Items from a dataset
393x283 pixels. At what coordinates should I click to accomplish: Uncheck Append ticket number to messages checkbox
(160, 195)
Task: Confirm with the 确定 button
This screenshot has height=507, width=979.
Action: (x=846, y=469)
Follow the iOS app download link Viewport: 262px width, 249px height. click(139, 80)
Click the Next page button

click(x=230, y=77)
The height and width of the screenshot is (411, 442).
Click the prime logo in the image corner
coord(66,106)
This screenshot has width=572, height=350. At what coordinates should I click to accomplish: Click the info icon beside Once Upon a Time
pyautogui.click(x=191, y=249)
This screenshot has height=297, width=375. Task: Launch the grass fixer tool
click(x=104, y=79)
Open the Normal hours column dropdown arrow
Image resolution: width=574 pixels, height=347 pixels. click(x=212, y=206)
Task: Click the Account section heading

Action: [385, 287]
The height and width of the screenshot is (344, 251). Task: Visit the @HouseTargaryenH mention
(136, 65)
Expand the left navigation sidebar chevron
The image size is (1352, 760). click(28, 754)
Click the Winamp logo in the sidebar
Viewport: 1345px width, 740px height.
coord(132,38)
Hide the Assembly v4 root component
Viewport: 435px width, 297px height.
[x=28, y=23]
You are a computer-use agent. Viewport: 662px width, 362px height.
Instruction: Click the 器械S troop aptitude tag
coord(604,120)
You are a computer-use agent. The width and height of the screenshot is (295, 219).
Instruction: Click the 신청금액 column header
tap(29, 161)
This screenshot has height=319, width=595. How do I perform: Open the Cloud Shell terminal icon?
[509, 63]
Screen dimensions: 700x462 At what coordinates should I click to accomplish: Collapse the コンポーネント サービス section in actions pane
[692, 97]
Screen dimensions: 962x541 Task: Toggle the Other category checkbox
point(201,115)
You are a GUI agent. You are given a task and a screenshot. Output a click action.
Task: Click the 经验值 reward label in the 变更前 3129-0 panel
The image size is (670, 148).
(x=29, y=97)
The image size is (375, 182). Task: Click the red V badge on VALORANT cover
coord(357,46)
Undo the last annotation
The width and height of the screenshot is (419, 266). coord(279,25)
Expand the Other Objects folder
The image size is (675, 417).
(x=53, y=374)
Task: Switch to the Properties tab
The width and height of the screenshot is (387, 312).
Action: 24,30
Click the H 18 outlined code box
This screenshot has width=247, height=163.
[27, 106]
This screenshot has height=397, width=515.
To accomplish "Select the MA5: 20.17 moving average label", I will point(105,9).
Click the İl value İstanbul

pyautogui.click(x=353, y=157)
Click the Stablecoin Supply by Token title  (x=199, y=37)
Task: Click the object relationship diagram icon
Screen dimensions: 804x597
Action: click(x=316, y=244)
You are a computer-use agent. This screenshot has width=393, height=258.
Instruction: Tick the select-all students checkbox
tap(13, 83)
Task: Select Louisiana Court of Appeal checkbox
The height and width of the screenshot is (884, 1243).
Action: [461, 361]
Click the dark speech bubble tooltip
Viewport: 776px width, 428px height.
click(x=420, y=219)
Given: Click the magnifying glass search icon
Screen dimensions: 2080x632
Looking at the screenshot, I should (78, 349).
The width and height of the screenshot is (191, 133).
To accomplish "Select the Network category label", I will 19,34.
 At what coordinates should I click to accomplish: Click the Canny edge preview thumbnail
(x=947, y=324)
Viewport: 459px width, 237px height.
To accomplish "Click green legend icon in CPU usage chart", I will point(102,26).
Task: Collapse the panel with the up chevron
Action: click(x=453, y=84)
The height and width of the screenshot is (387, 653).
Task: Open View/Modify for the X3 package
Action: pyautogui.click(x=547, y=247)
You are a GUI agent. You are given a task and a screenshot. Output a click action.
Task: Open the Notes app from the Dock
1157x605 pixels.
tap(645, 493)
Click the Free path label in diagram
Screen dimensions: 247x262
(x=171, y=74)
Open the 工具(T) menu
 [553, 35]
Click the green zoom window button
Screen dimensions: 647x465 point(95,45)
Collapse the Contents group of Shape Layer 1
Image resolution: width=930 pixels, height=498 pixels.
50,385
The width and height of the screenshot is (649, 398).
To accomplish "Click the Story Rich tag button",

_Work item_: Reproduce each entry precisely, so that nothing differs from the original.

_Result of the exercise_:
393x283 pixels. At what coordinates should I click to accomplish: Uncheck Append ticket number to messages checkbox
(160, 195)
Task: Confirm with the 确定 button
This screenshot has height=507, width=979.
Action: (x=846, y=469)
Follow the iOS app download link Viewport: 262px width, 249px height. click(139, 80)
Click the Next page button

click(x=230, y=77)
The height and width of the screenshot is (411, 442).
Click the prime logo in the image corner
coord(66,106)
This screenshot has width=572, height=350. At what coordinates should I click to accomplish: Click the info icon beside Once Upon a Time
pyautogui.click(x=191, y=249)
This screenshot has height=297, width=375. Task: Launch the grass fixer tool
click(x=104, y=79)
Open the Normal hours column dropdown arrow
Image resolution: width=574 pixels, height=347 pixels. click(x=212, y=206)
Task: Click the Account section heading

Action: [385, 287]
The height and width of the screenshot is (344, 251). Task: Visit the @HouseTargaryenH mention
(136, 65)
Expand the left navigation sidebar chevron
The image size is (1352, 760). click(28, 754)
Click the Winamp logo in the sidebar
Viewport: 1345px width, 740px height.
coord(132,38)
Hide the Assembly v4 root component
Viewport: 435px width, 297px height.
[x=28, y=23]
You are a computer-use agent. Viewport: 662px width, 362px height.
Instruction: Click the 器械S troop aptitude tag
coord(604,120)
You are a computer-use agent. The width and height of the screenshot is (295, 219).
Instruction: Click the 신청금액 column header
tap(29, 161)
This screenshot has height=319, width=595. How do I perform: Open the Cloud Shell terminal icon?
[509, 63]
Screen dimensions: 700x462 At what coordinates should I click to accomplish: Collapse the コンポーネント サービス section in actions pane
[692, 97]
Screen dimensions: 962x541 Task: Toggle the Other category checkbox
point(201,115)
You are a GUI agent. You are given a task and a screenshot. Output a click action.
Task: Click the 经验值 reward label in the 变更前 3129-0 panel
The image size is (670, 148).
(x=29, y=97)
The image size is (375, 182). Task: Click the red V badge on VALORANT cover
coord(357,46)
Undo the last annotation
The width and height of the screenshot is (419, 266). coord(279,25)
Expand the Other Objects folder
The image size is (675, 417).
(x=53, y=374)
Task: Switch to the Properties tab
The width and height of the screenshot is (387, 312).
Action: 24,30
Click the H 18 outlined code box
This screenshot has width=247, height=163.
[27, 106]
This screenshot has height=397, width=515.
To accomplish "Select the MA5: 20.17 moving average label", I will point(105,9).
Click the İl value İstanbul

pyautogui.click(x=353, y=157)
Click the Stablecoin Supply by Token title  (x=199, y=37)
Task: Click the object relationship diagram icon
Screen dimensions: 804x597
Action: click(x=316, y=244)
You are a computer-use agent. This screenshot has width=393, height=258.
Instruction: Tick the select-all students checkbox
tap(13, 83)
Task: Select Louisiana Court of Appeal checkbox
The height and width of the screenshot is (884, 1243).
Action: [461, 361]
Click the dark speech bubble tooltip
Viewport: 776px width, 428px height.
click(x=420, y=219)
Given: Click the magnifying glass search icon
Screen dimensions: 2080x632
Looking at the screenshot, I should (78, 349).
The width and height of the screenshot is (191, 133).
To accomplish "Select the Network category label", I will 19,34.
 At what coordinates should I click to accomplish: Click the Canny edge preview thumbnail
(x=947, y=324)
Viewport: 459px width, 237px height.
To accomplish "Click green legend icon in CPU usage chart", I will point(102,26).
Task: Collapse the panel with the up chevron
Action: click(x=453, y=84)
The height and width of the screenshot is (387, 653).
Task: Open View/Modify for the X3 package
Action: pyautogui.click(x=547, y=247)
You are a GUI agent. You are given a task and a screenshot. Output a click action.
Task: Open the Notes app from the Dock
1157x605 pixels.
tap(645, 493)
Click the Free path label in diagram
Screen dimensions: 247x262
(x=171, y=74)
Open the 工具(T) menu
 [553, 35]
Click the green zoom window button
Screen dimensions: 647x465 point(95,45)
Collapse the Contents group of Shape Layer 1
Image resolution: width=930 pixels, height=498 pixels.
50,385
The width and height of the screenshot is (649, 398).
To accomplish "Click the Story Rich tag button",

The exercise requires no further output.